Mais otimista está Paulo Rosa, economista do Banco Carregosa, ao garantir que esse risco depende de vários fatores, desde «a dimensão do aumento dos juros, ao potencial recessão e à atual taxa de esforço das famílias portuguesas».
Os economistas vão reconhecendo os truques que têm sido usados pelos bancos para conceder crédito, uma vez que o travão do Banco de Portugal impõe um máximo de financiamento de 80%. Perante este cenário é frequente o sistema bancário recorrer a ‘truques’ e dar a restante verba em créditos pessoais. Uma situação que poderá levar ao risco de incumprimento.
Procura superior à oferta
O presidente da APEMIP afasta «qualquer tipo de bolha imobiliária em Portugal» ao afirmar que a oferta de imóveis em praticamente todos os segmentos é muito reduzida, logo, a procura interna e também externa é muito superior à oferta.

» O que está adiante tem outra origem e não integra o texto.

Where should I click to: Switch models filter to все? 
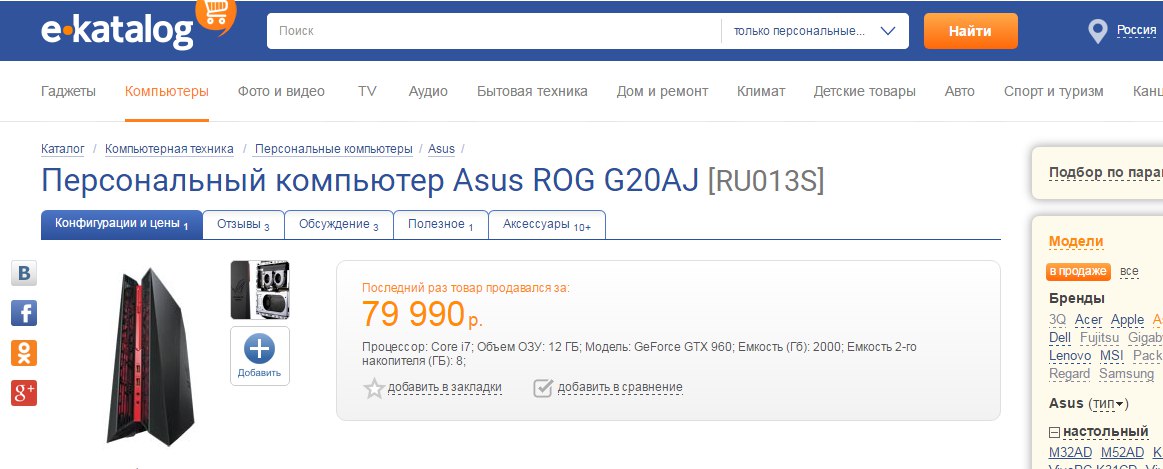(1129, 271)
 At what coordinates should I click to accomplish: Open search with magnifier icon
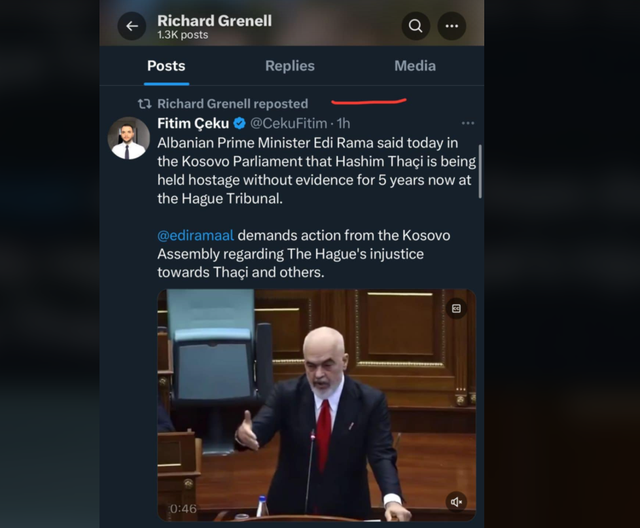pos(416,26)
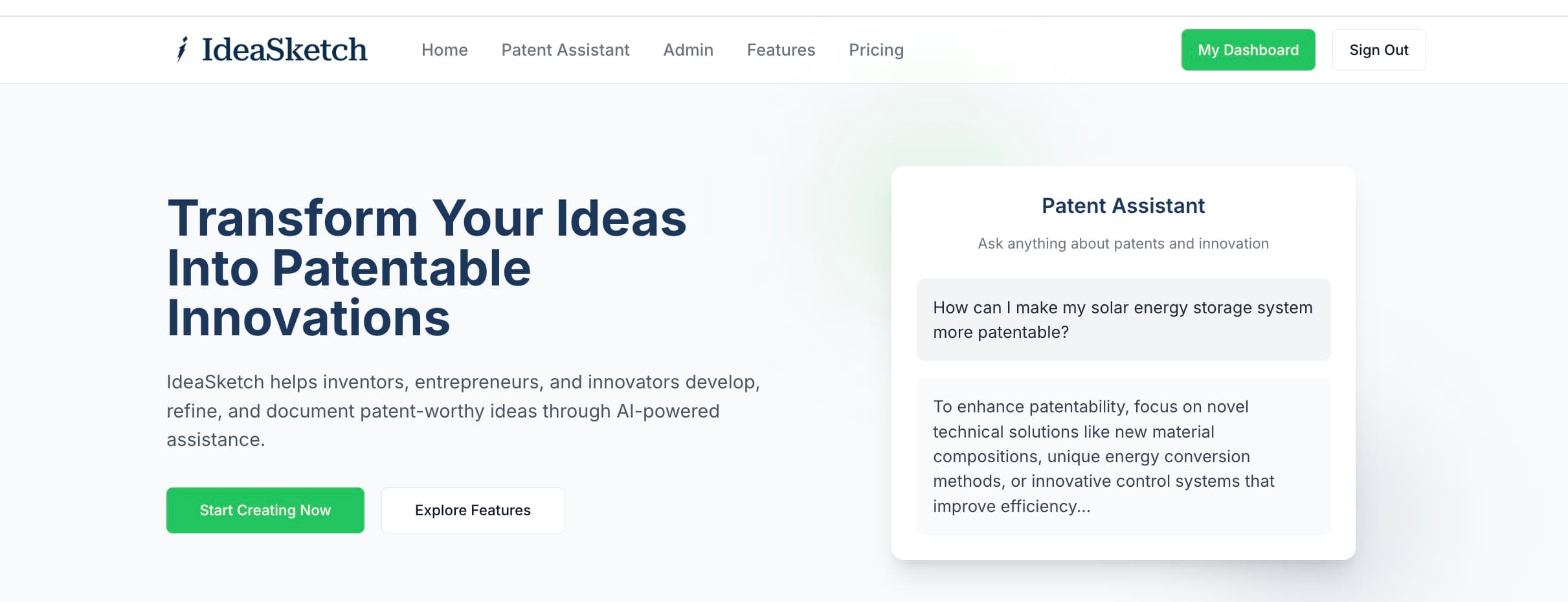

E face a isso «não temos um mercado caracterizado por qualquer tipo de sopro ou artificialidade».
Paulo Caído diz ainda que os imóveis financiados pela banca nos últimos 10 anos estão associados a processos de financiamento que exigiram parte de capital (no mínimo 10 a 20%) aos proponentes e que o volume global financiado anualmente pelos bancos portugueses não ultrapassou 50% do volume financeiro transacionado em cada ano, enquanto os imóveis dos segmentos de valor mais elevado (acima de 500 mil euros) têm reduzida percentagem de financiamento.
No entanto, Beatriz Rubio, CEO da REMAX Portugal, reconhece que o risco de uma bolha imobiliária existe em qualquer economia de livre concorrência. Mas refere que, «no caso de Portugal, os aumentos dos preços são naturais, pois refletem a escassa oferta para a quantidade da procura. Com o tempo e com o aumento do volume de oferta, os preços tenderão a estabilizar (e mesmo em algumas zonas a diminuir) e assim esvanecer o risco de uma bolha».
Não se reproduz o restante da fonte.